» Exercise task: Retype the lines of the records from the line with "Given: Open help question mark icon" up to and including the line with "Looking at the screenshot, I should [x=1094, y=25].", leaving the pictures out.

» Data listing:
>> begin

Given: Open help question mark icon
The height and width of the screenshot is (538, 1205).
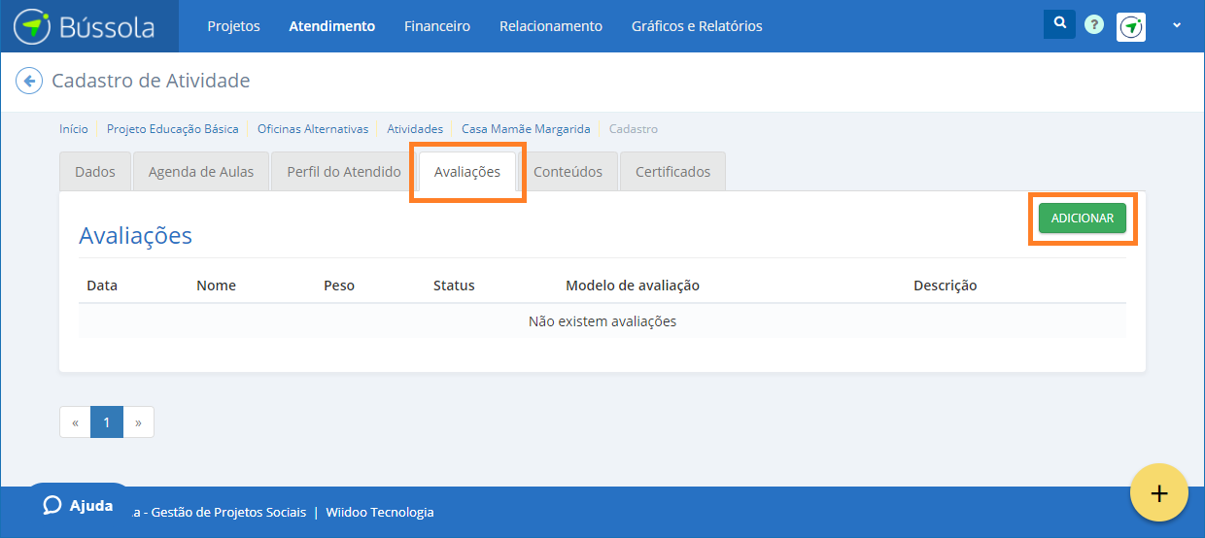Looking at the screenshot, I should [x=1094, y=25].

>> end
>> begin

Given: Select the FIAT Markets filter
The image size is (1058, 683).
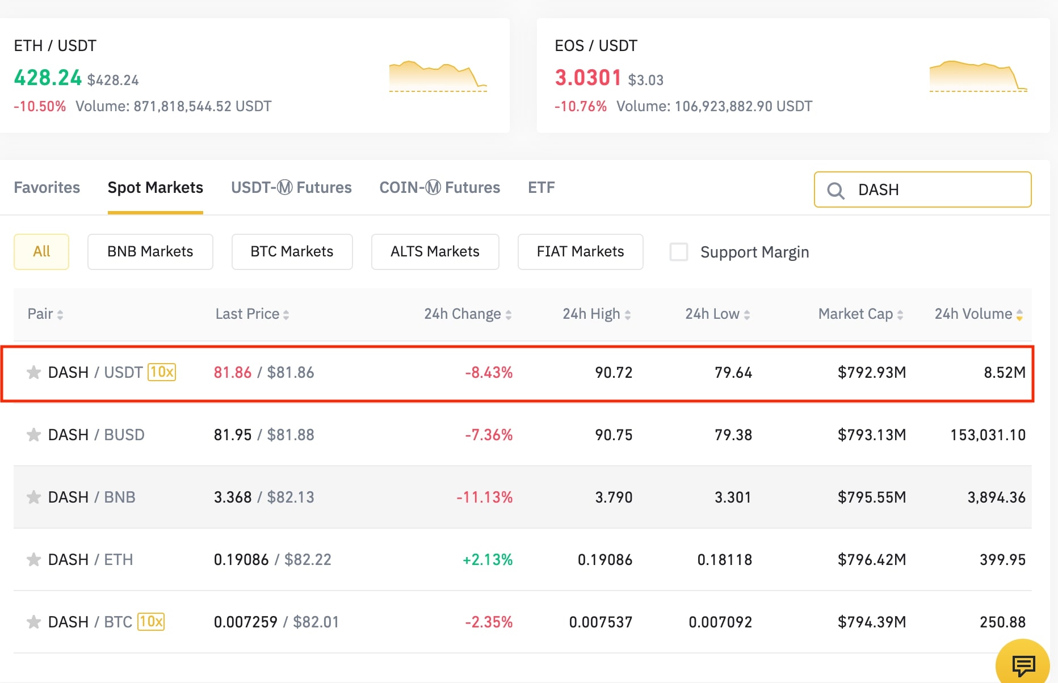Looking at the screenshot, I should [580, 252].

>> end

» Task solution:
Given: Open help question mark icon
The height and width of the screenshot is (538, 1205).
Looking at the screenshot, I should [x=1094, y=25].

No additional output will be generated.